The Journal of the Evangelical Theological Society sums up this book well: “Richard Pratt has written a manual to help ordinary people engage in apologetics along the lines of Van Til’s approach.  In the process he has translated the philosophical terminology of Van Tillian apologetics into everyday language…both sound and stimulating.”

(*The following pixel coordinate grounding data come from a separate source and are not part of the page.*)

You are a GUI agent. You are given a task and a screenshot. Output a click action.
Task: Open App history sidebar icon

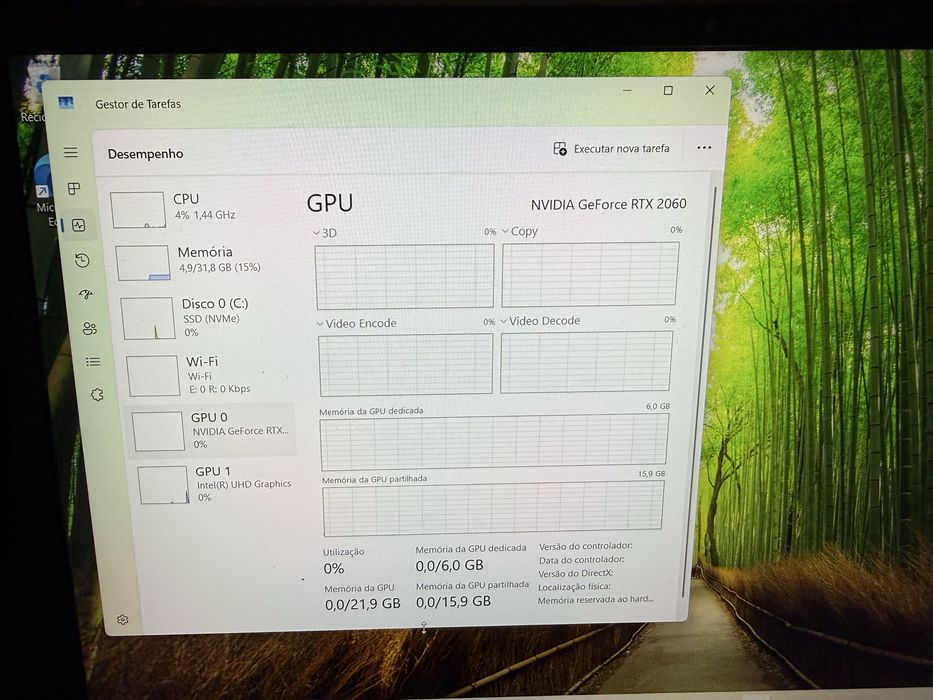point(82,260)
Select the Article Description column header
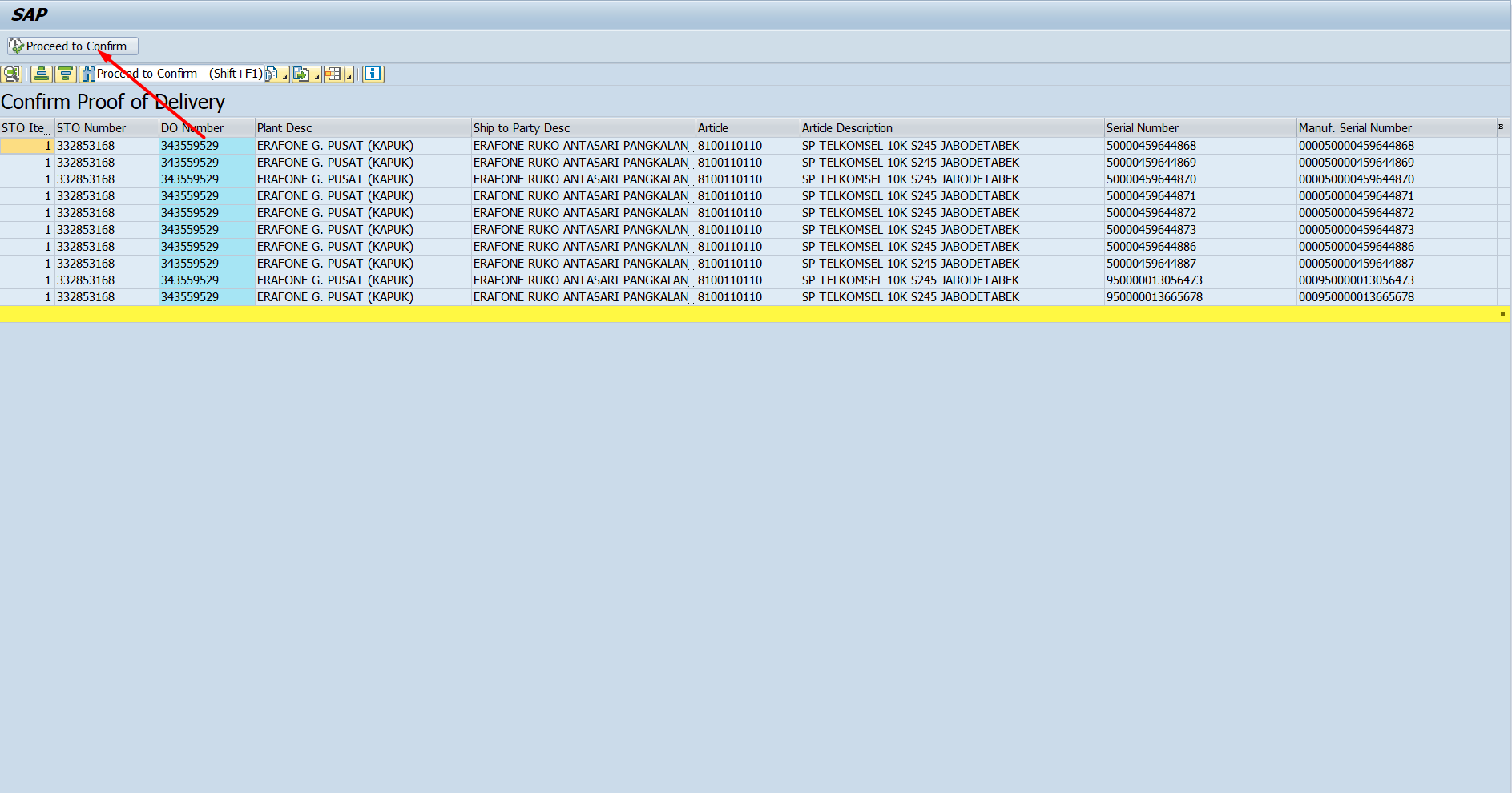Screen dimensions: 1512x793 (x=951, y=128)
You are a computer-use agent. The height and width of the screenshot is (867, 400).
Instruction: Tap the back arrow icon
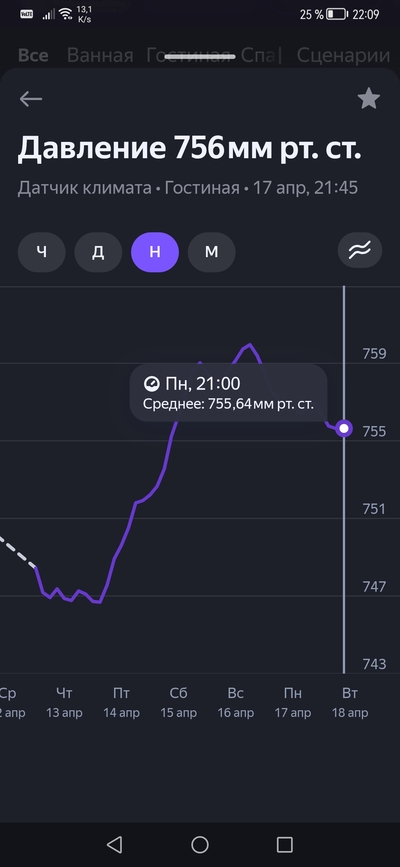31,99
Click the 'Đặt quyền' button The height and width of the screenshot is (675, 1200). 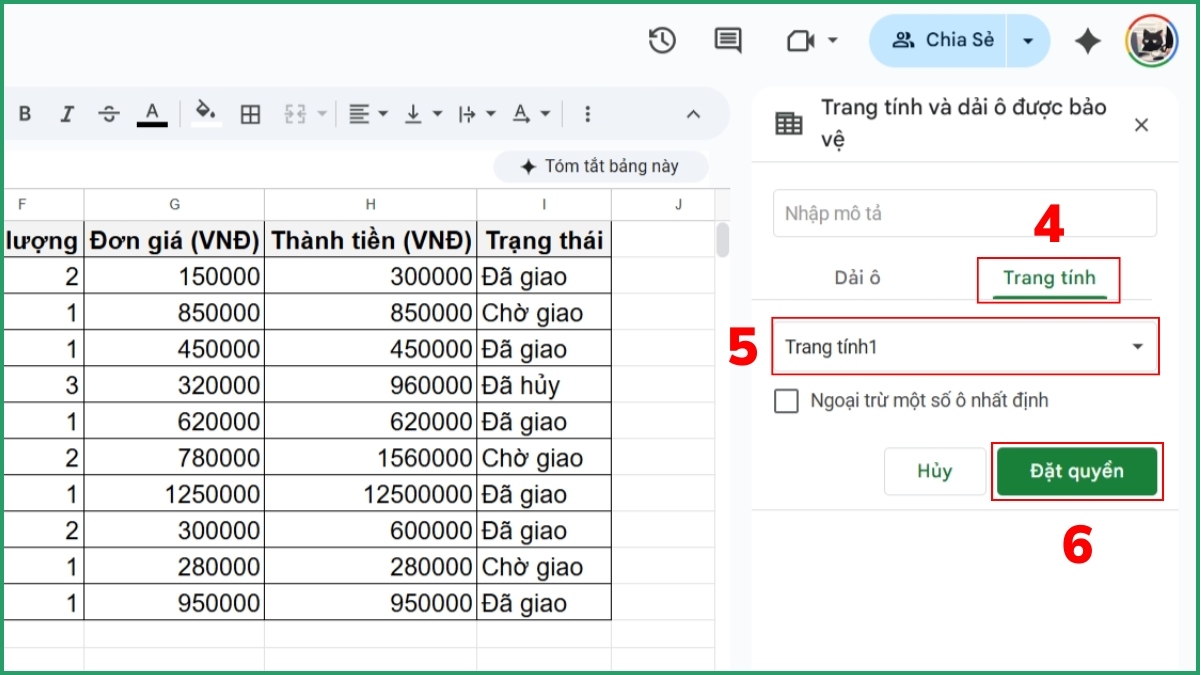(1077, 471)
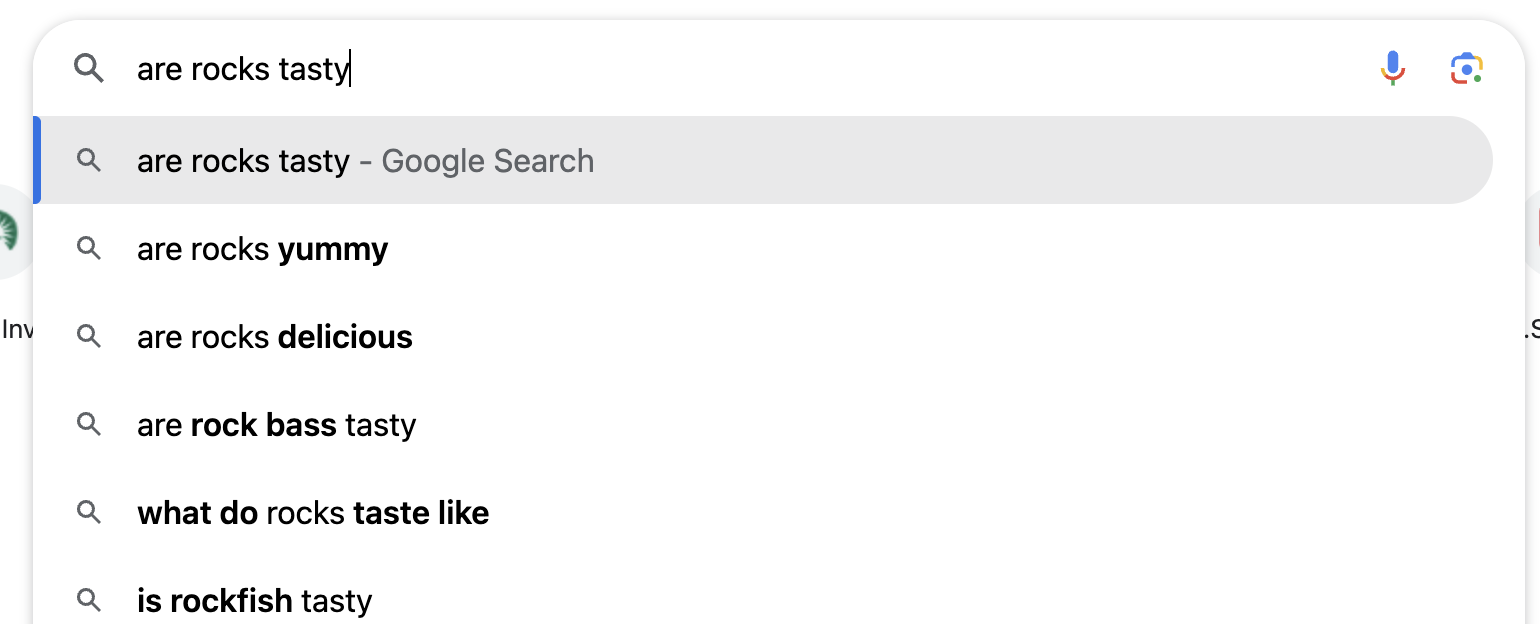
Task: Pick the 'are rocks delicious' suggestion
Action: click(274, 337)
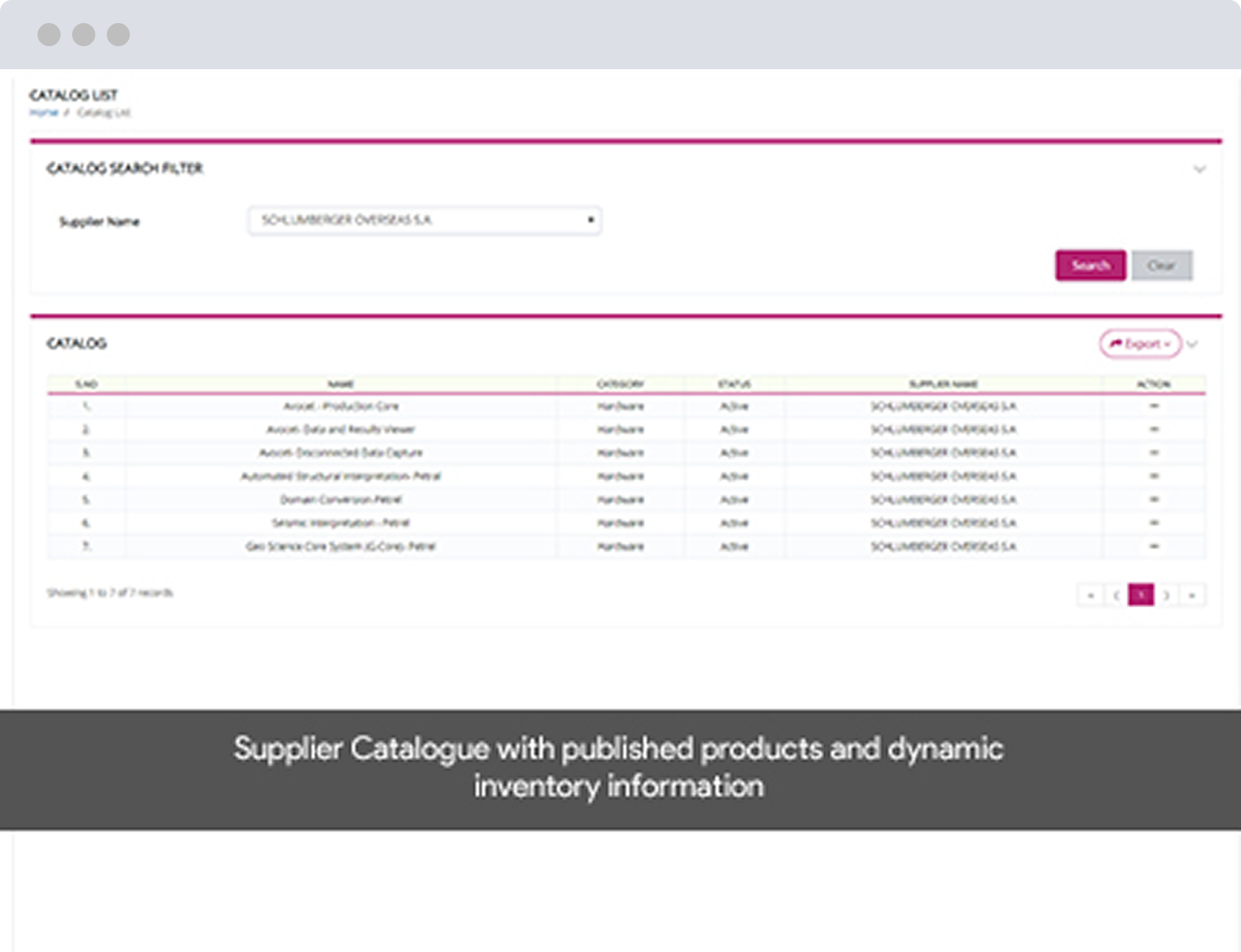The height and width of the screenshot is (952, 1241).
Task: Open the Supplier Name dropdown
Action: click(424, 220)
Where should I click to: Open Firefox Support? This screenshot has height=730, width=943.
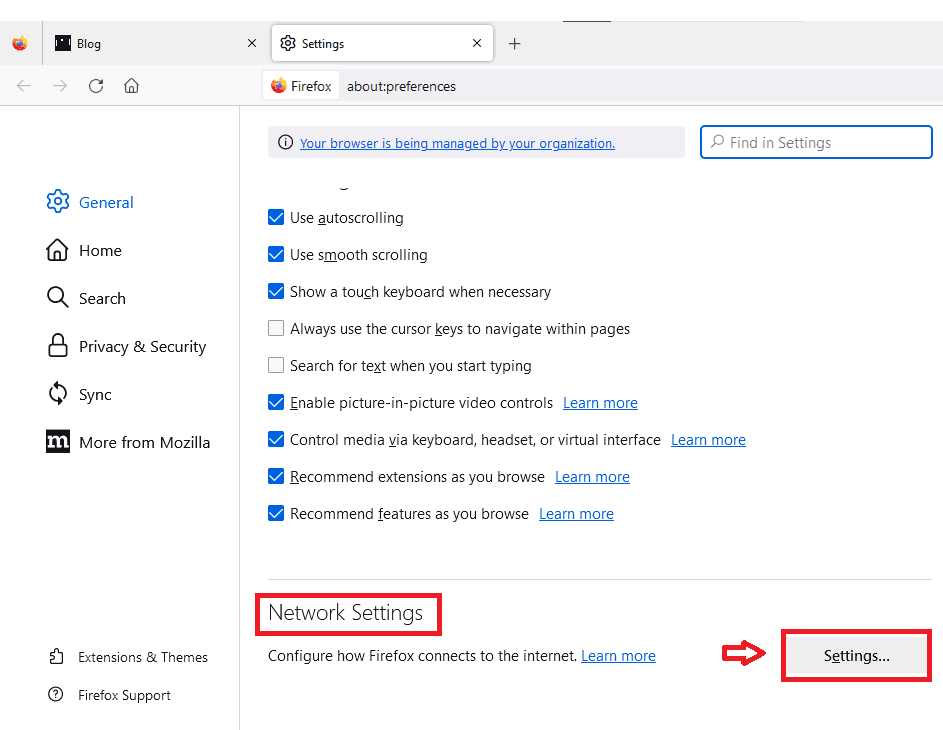pyautogui.click(x=124, y=695)
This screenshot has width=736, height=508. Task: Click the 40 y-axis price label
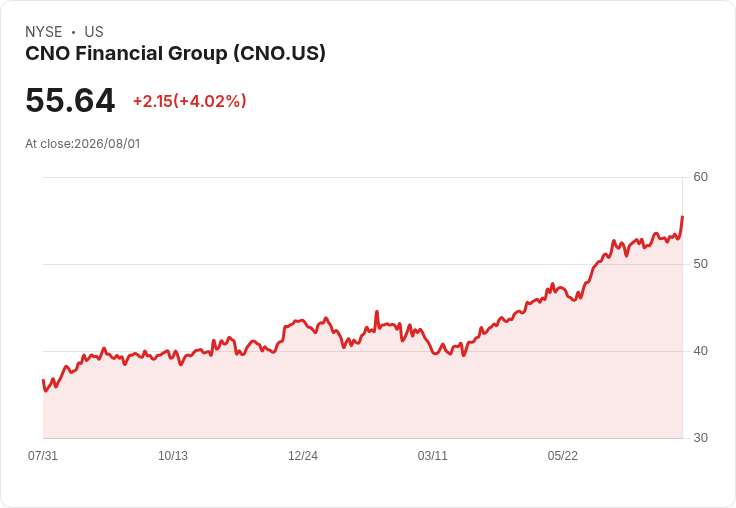tap(700, 351)
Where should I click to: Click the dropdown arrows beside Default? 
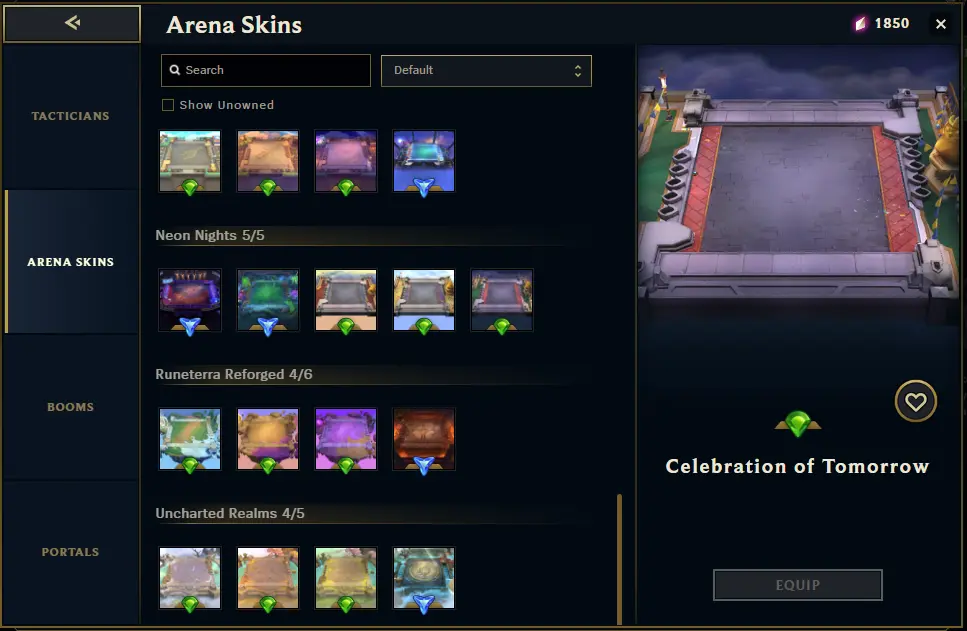[577, 70]
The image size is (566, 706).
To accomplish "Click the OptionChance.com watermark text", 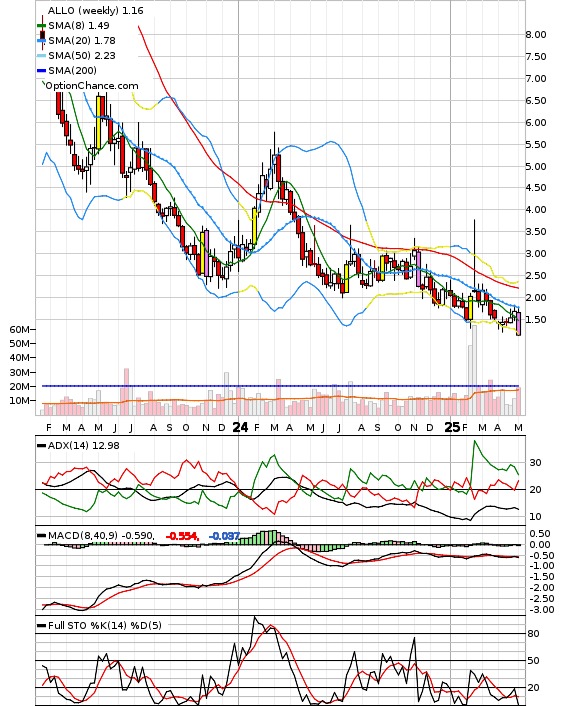I will (x=92, y=86).
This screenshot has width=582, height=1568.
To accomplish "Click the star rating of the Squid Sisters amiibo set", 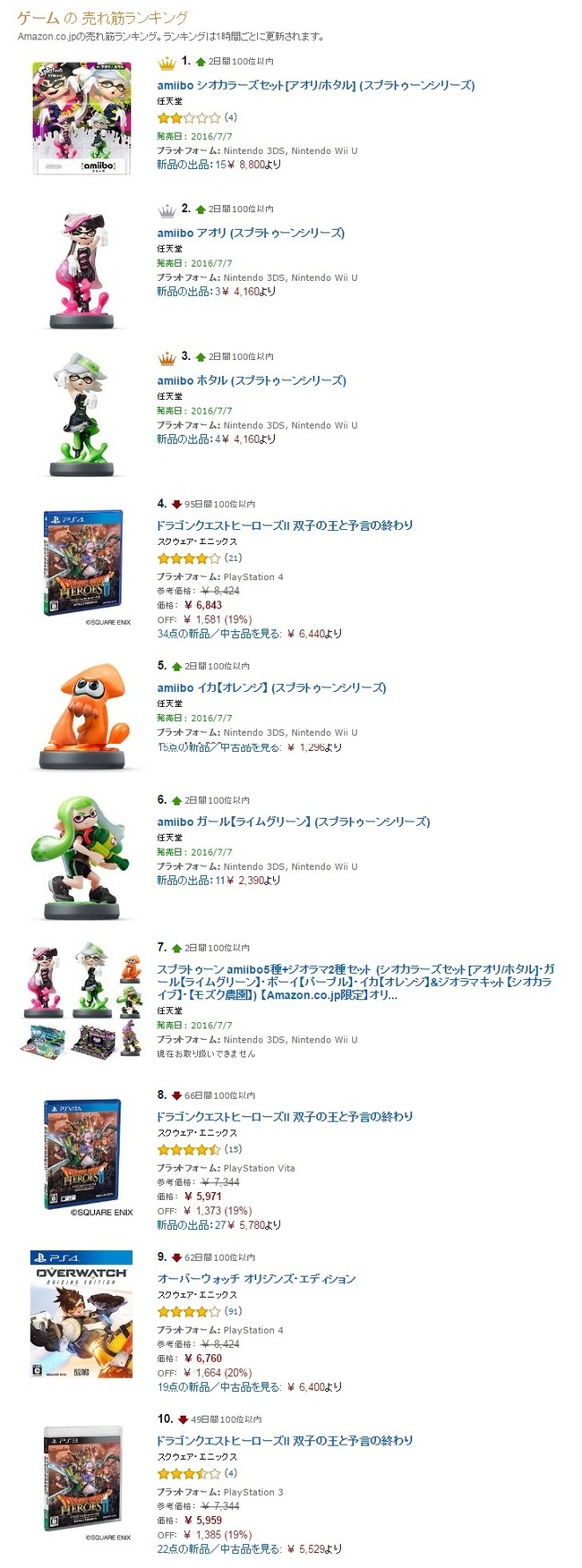I will point(189,117).
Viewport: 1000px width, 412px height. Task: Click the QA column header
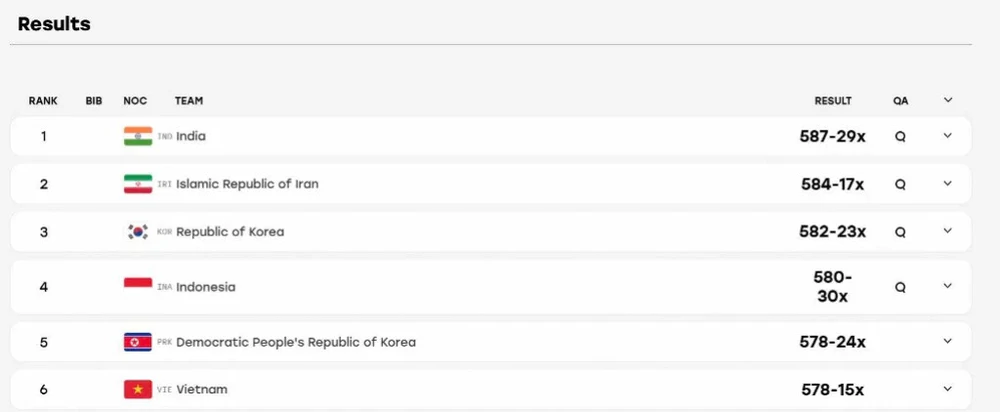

Pratt has little use for evidential apologetics (pp. 72-80) believing that such arguments are unproductive.  He opts instead for Van Tillian’s presuppostionalism (pp. 81-98).  The four closing chapters provide specific biblical defenses against common objections by unbelievers.  He suggests two broad approaches—an argument by truth and an argument by folly, both based on Proverbs 26:5.  The argument by truth has three steps:

  1. The Christian should admit his answers rest on his commitment to Christ.
  2. Evidences from Scripture should be given.
  3. The unbeliever is shown that his rejections of these evidences is due to his commitment to independence (that is, he is his own authority).

Arguments by folly also has three steps:

  1. The unbeliever should be shown that his rejection of truth rests on his assumption of his own authority, which cannot be justified.
  2. The specific objections he has are self-defeating.
  3. The Christian should demonstrate to the unbeliever that his positions are futile because of his commitment to independence. He must be challenged to forsake his commitment to independence.

Every Thought Captive is a helpful distilment of Van Tillian apologetics written in understandable language—something Van Til was never accused of.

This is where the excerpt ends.